If you hire an unlicensed contractor, you just have to pray that nothing goes wrong that will require you to have some of this information. Who is responsible if an unlicensed contractor falls off your roof. If an unlicensed contractor does sub-standard work and causes damage and walks away, who's insurance will pay for that? If an unlicensed contractor cuts corners, not following the code and costs you the sale of a home, how much did you actually save?

Who needs a license? All contractors and sub-contractors are required to have a license before beginning any work. Some contractors will pay someone cash to work with them because they do not carry workers comp insurance, this person would need a license. The real test is if you get a W-2 at the end of the year, you are an employee of that contractor. If you do not get a W-2 or are not covered under someone else's workers comp insurance, then you are a subcontractor, and need to be licensed.

Why wouldn't someone get a license. I would be very weary of anyone that doesn't get one. First of all they are saying they don't care what our rules are. What else are they not going to care about? Your home is your biggest investment, something not to be left in the hands of amateurs. Buffalo has some outstanding contractors. From my experiences over the last two years, I have gained a high level of respect for our local contractors. Someone may come along that can do the job cheaper, but cheaper isn't cheap if you have to do it twice. If it seems too good to be true, it probably is.

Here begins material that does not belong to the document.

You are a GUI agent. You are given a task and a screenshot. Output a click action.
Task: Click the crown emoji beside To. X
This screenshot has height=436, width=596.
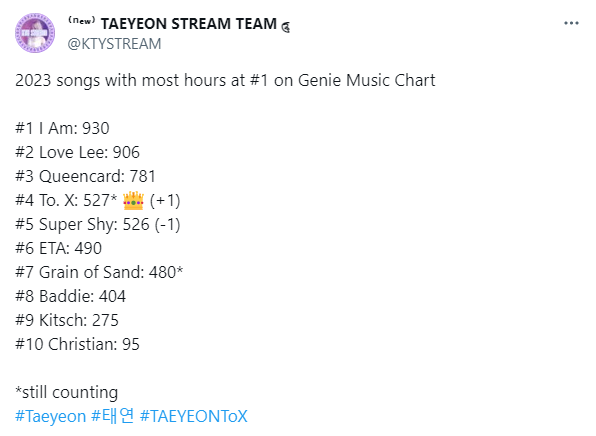(133, 201)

Ask some questions next time you want to hire a contractor. Contractors are issued a license and a wallet card that has the year they are licensed for printed on it. Ask to see their license, it's just that simple. You can always call City Hall and check to see if someone is current. Should you happen to hire an unlicensed contractor by mistake, we will still be looking for them. If they are caught working there are some pretty good fines for working without a license or a permit. In the long run, it is always cheaper to get the license first.

Speaking of permits. Permits are not required for inside work unless it involves structural changes, plumbing, or heating. My suggestion is that a person call the Building Department and ask if what they are intending to do on the inside of their home requires a permit. All work done outside a house is required to be permitted - Windows, doors, siding, roofing, additions, garages, fences, and new construction. When a permit is issued, the contractor receives an orange placard that is to be placed in a window. If you have paid your contractor for a permit and do not see a permit posted and never see an inspector, chances are they did not get the permit.